By Prof. Alan Cocchetto
Q. My son suffers with CFS (CFIDS/ME) and his orthostatic intolerance is one of his biggest problems. His doctors have tried several meds, all to no avail. With what the NCF is learning from their research, can you shed any light on this problem? (Phone question)
A. Orthostatic intolerance (OI) is a syndrome characterized by lightheadedness, fatigue, altered mentation, syncope and postural tachycardia. One of the tests that doctors have done in CFIDS/ME patients is to check the serum norepinephrine (NE) as well as the epinephrine (E) levels by testing the patient both laying down and then later, standing up - having blood drawn for each position. This simple test can be useful since OI can be associated with catecholamine abnormalities (NE and E production). Doctors can then examine the resulting patient NE and E values and gain insight into the nature of the problem. Biochemical features of OI may include plasma NE concentration that is disproportionately high in relation to sympathetic outflow, decreased NE clearance with standing, resistance to the NE-releasing effect of tyramine, and increased sensitivity to adrenergic agonists. Dopamine beta-hydroxylase (DBH) is the enzyme that catalyzes the conversion of dopamine to NE. Since certain types of infections can alter levels of NE, the NCF believes that these infections do so through the direct alteration of DBH.
Normally changes to DBH levels are genetic in nature, however reiterating, the NCF has found that some types of acquired infections can alter DBH levels. Since DBH deficiencies are often associated with OI (moderate to severe), the good news is that doctors have begun using a drug, known as L-DOPS to correct this condition. L-Threo-3,4-dihydroxyphenylserine (L-DOPS) is a nonphysiological neutral amino +acid that is directly converted to the neurotransmitter norepinephrine by aromatic L-amino acid decarboxylase. Some hospitals in the US are currently testing the use of L-DOPS in people with OI. I suggest you consider contacting hospitals that are currently testing OI patients using L-DOPS. I hope you find this information encouraging!
Q. I have contacted several CFIDS patient friends who have been involved in the Procrit (erythropoietin) studies. They tell me that they haven't improved. Could you please explain why this is? (Internet question)
A. You can see from my article in this Forum that the ciguatera epitope destroys red blood cells and it does so by altering red cell sodium/potassium pump and therefore modulates the red cell enzyme phosphoglycerate kinase. Though Procrit or erythropoietin acts to stimulate red blood cell production in the bone marrow, it does nothing to antagonise the mechanism that is destroying these very same cells. In other words, without blocking the activity caused by the ciguatera epitope or going directly to the source of the problem, you're out of luck! This may also help to explain why patients who receive blood transfusions initially report improvement but then go right downhill to where they were prior to their transfusion. As we have mentioned in previous Forums, the NCF believes that that the ciguatera epitope directly results from a specific infection that we are trying to identify. Without eradicating this infection, the epitope is generated thereby causing downstream problems with the red blood cells. Thus, the unknown infection is directly responsible for destruction of these red cells via this epitope mechanism. Our research is aimed to fill in these blanks in our current knowledge as it applies to CFIDS/ME pathology.

EXTRACTED DATA:
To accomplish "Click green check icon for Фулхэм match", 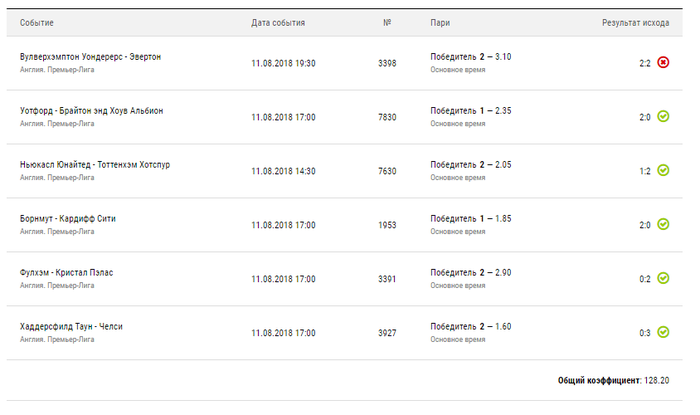I will (663, 278).
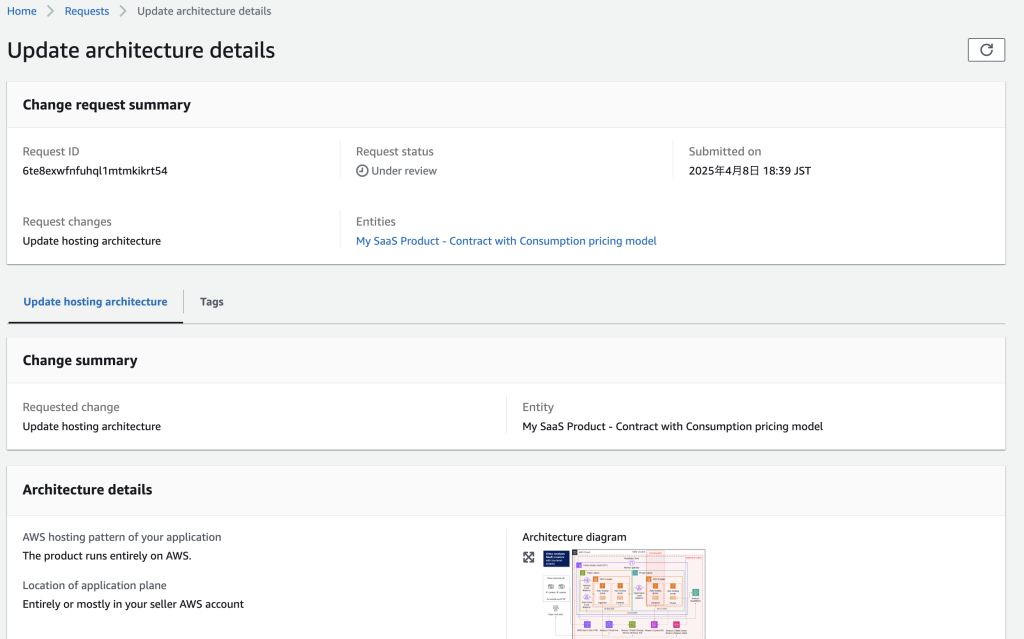Image resolution: width=1024 pixels, height=639 pixels.
Task: Click the Change request summary heading
Action: [106, 105]
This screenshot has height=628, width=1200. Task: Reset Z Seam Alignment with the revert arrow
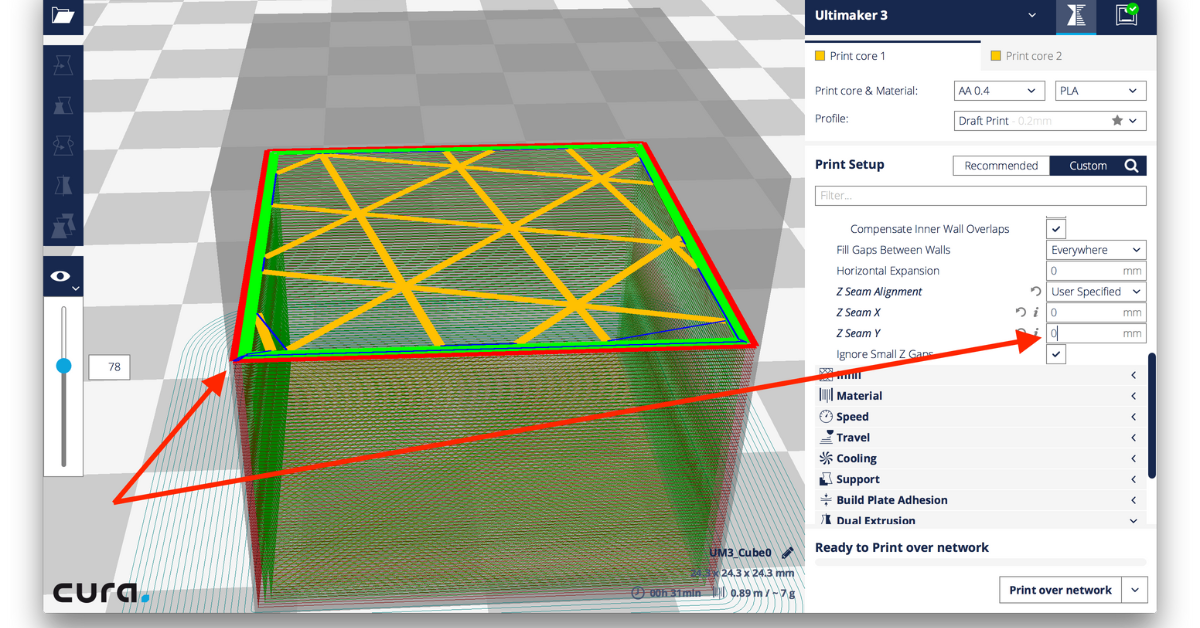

WORK INSTRUCTIONS: Translate this sentence from the CFIDS/ME question-and-answer text into Spanish: "Dopamine beta-hydroxylase (DBH) is the enzyme that catalyzes the conversion of dopamine to NE."

WRITTEN ANSWER: La dopamina beta-hidroxilasa (DBH) es la enzima que cataliza la conversión de dopamina en NE.